> [Passage provided]

What about Phyllis Lyon, Del Martin’s widow, who just months ago made their more than fifty-year relationship completely equal, valued, valid, legitimate, in the eyes of California law? God I hope they had a good lawyer who put all sorts of forms and documents in place. How stupid and fucked up and time consuming and wasteful that Phyllis and Del even had to go through that, to do the research to figure out what rights and privileges, precisely, they were being denied because they couldn’t get married, and pay a lawyer to draw up the corresponding papers, and enter into a legal agreement with each other.

[It reminds me of If These Walls Could Talk 2, the first segment, with Vanessa Redgrave. Watch it, if you haven’t seen it. I guarantee it will break your heart, but kind of in a good way.]

I want to go back and study the history of interracial marriage – also called miscegenation, which is a great word I don’t know if I knew until today – and see how it was finally overturned. Was it state-by-state? So-called “activist judges?” Did this country watch as, one at a time, states added their own constitutional amendments banning interracial marriage? Were there Mayors who were radical enough to marry interracial couples anyway? How did it finally get overturned? I’ve never been much of a historian, really, I’m much more interested in what’s happening right now, in front of me, how this current system works – and of course it’s important to know where we came from to know how the current system works, but still, I didn’t understand history until I started studying the history of my people, the queers and gender-variants and radicals and revolutionaries.

> [Stated goal 1] How many lines of the rows contain the word "computer"? Give only the number.
The passage about marriage rights has no connection to the rows.

> [Rows for pointing at text and screen elements]
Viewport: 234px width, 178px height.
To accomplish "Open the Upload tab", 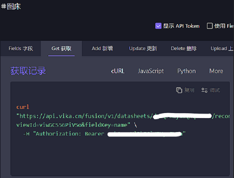I will (221, 49).
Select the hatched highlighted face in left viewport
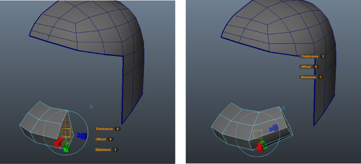Viewport: 361px width, 164px height. coord(66,131)
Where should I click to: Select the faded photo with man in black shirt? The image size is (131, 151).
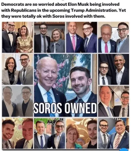[17, 101]
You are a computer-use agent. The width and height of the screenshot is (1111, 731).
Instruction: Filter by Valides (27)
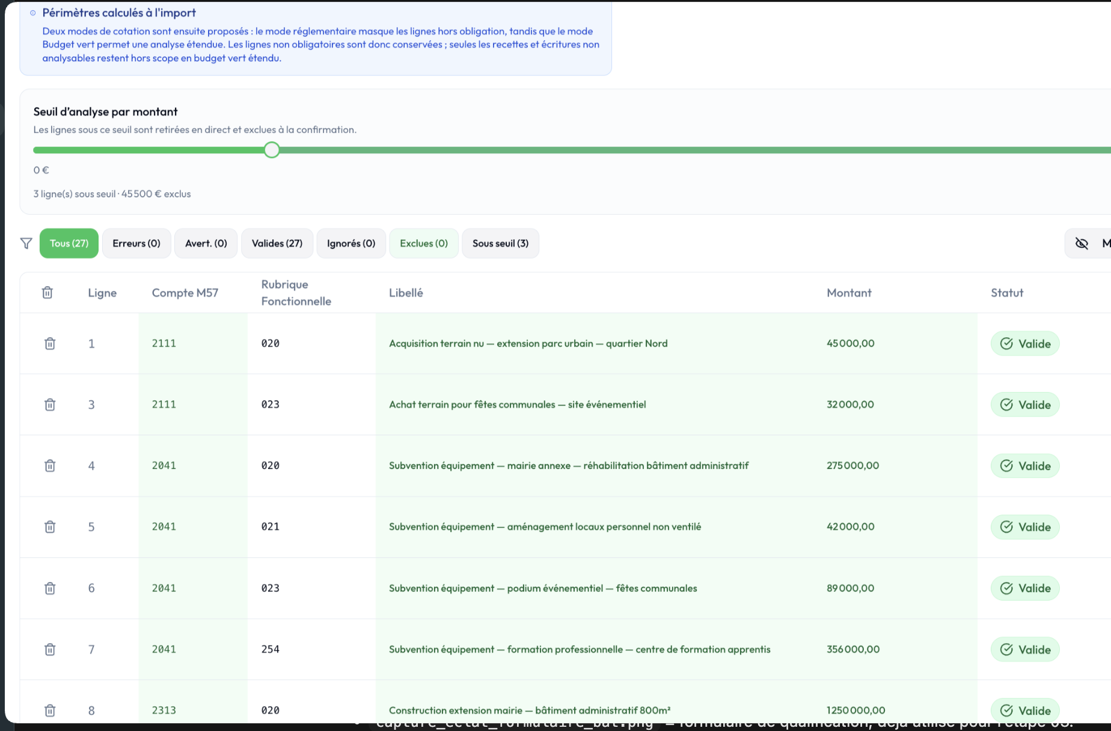[x=277, y=243]
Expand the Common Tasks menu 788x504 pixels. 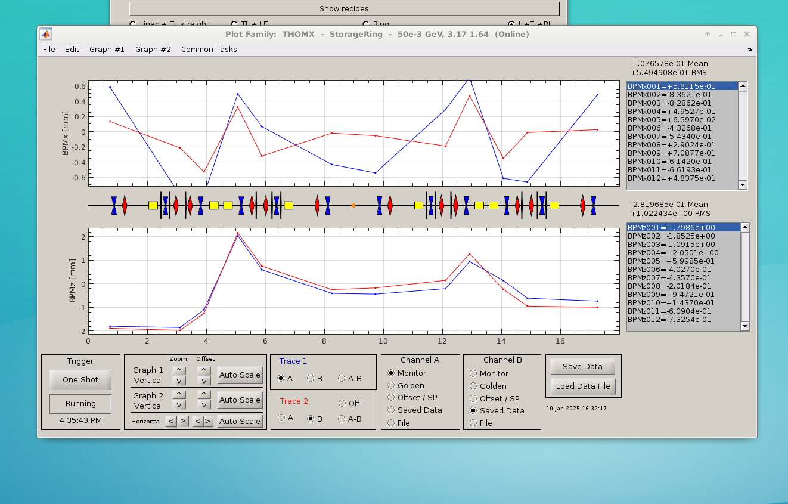click(x=209, y=50)
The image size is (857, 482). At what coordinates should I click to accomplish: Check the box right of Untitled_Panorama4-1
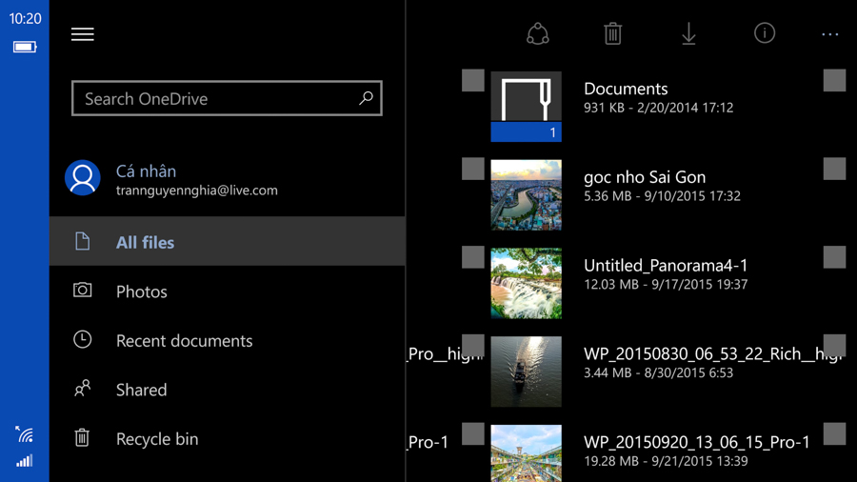click(x=834, y=257)
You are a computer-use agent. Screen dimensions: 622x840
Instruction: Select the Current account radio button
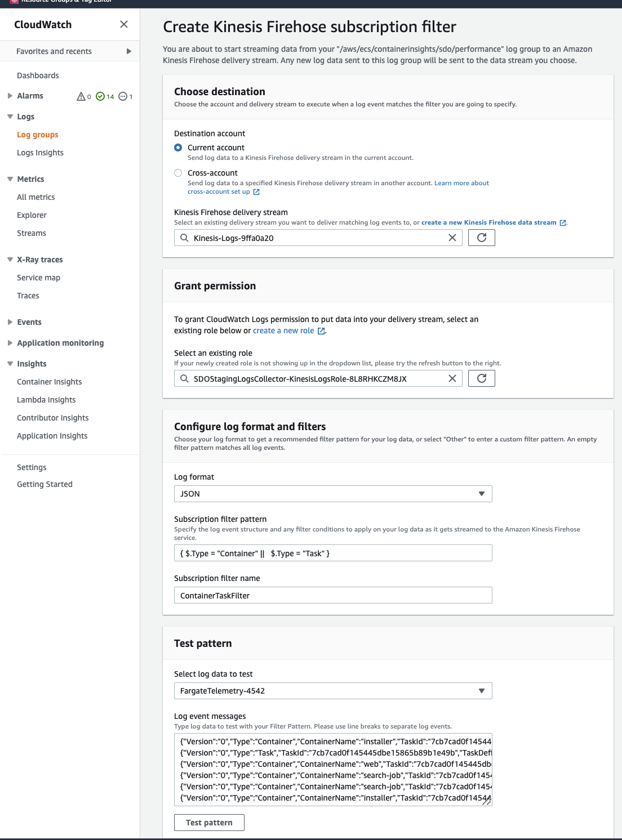click(x=178, y=148)

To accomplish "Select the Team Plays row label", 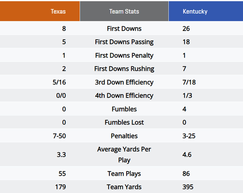I will 124,174.
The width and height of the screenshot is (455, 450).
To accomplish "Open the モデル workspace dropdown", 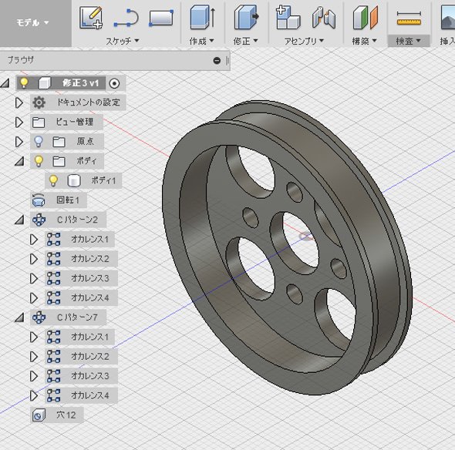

> [Stated goal 2] In the passage about marriage rights, what other term does the writer give for interracial marriage?

> [Written reply 1] 2

> [Written reply 2] Miscegenation.